An experiment where every single element on a web page can be tested—headlines, price points, navigation schemes, layouts, images, colors, design, pricing, etc.—as well as any relationships among such elements. For a Full Multivariable Test, an experimental design is normally required.

Multivariable or Multivariate Testing

These terms generally represent a test design where the tester is able to test multiple experimental variables simultaneously, generating multiple permutations/combinations of those variables. Many different test designs can be used for a multivariable test, including Full Factorial and Fractional Factorial. Multivariable testing allows for greater flexibility and scalability during the test than A/B Testing does.

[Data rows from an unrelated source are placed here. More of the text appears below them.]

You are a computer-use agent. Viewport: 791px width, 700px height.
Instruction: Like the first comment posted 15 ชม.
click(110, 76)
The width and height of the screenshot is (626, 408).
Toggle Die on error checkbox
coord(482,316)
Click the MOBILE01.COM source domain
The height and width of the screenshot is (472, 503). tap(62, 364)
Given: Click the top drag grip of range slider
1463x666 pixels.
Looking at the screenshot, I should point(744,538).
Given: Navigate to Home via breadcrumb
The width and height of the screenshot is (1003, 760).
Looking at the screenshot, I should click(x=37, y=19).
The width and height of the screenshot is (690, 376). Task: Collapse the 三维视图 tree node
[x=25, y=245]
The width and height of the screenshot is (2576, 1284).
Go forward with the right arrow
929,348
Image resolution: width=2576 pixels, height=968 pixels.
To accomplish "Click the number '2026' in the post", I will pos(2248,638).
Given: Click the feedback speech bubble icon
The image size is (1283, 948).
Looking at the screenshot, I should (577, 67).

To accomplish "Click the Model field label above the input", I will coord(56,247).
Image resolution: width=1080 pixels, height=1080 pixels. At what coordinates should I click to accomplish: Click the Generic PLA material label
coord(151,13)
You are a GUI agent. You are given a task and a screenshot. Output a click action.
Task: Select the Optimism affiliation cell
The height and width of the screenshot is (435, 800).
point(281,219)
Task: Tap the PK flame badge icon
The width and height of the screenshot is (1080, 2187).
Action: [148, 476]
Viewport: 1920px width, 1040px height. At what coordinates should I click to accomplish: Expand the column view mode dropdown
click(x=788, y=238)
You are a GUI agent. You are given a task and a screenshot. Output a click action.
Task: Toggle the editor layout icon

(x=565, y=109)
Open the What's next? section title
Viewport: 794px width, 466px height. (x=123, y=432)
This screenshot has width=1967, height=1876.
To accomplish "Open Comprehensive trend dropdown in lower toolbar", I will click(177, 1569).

Permutations/Combinations/Recipes

Each combination of experimental factors at various levels is called an experimental run, combination or recipe. For example, suppose there are five experimental factors: Price, Commitment, Logo, Copy, and Endorsement. Now suppose there are two levels (or variations) for each. All together there would be 2^5, or 32, possible combinations of these variables.

Optimal Design

Using modern technology and a variety of optimization algorithms, Optimal Design allows the experimenter the greatest flexibility in specifying which main effects and interactions they want to estimate, which combinations may not be included (or must be included), and how many runs or combinations they want to test at most. Given these inputs and the number of levels for each experimental factor, these algorithms provide the most efficient design possible. Generally, the designs are somewhat larger but much more efficient and flexible than Taguchi arrays.

Orthogonality

Orthogonality is a common term that appears when describing the properties of multivariable experiments. Orthogonality is a mathematical term that is often used in algebra to describe the relationship between two sets of numbers. Experimental designs can be described as orthogonal designs because of the mathematical property that enables multiple variable effects to be estimated simultaneously. Among other criteria, an orthogonal design is one where each variable tested is used an equal number of times and also paired an equal number of times with every other variable.

Page Concept Testing

A form of A/B testing where the marketer is testing two radically different page or funnel concepts. Perhaps the most appropriate time to select A/B testing as the technique.

Plackett-Burman Designs

These pre-planned designs were created to make it easy for the practitioner to conduct an experiment by simply referring to a published source. However, in such designs, if there are any significant interactions among the variables, these designs will not produce accurate results.

Simple Multivariable Test

An experiment where one or more elements on a page are tested in an independent fashion. An Experimental Design may or may not be necessary depending on the scope of the experiment.

Taguchi Method

Genichi Taguchi developed and proposed several pre-planned fractional factorial designs. His designs help reduce the size of an experiment considerably. For example, using just 18 combinations, Taguchi design can simultaneously test seven variables each at three levels and one 2-level variable (a full factorial design would require 3^7 * 2 or 4,374 combinations). However, the ability to estimate important interactions and to deal with more complicated designs is severely compromised.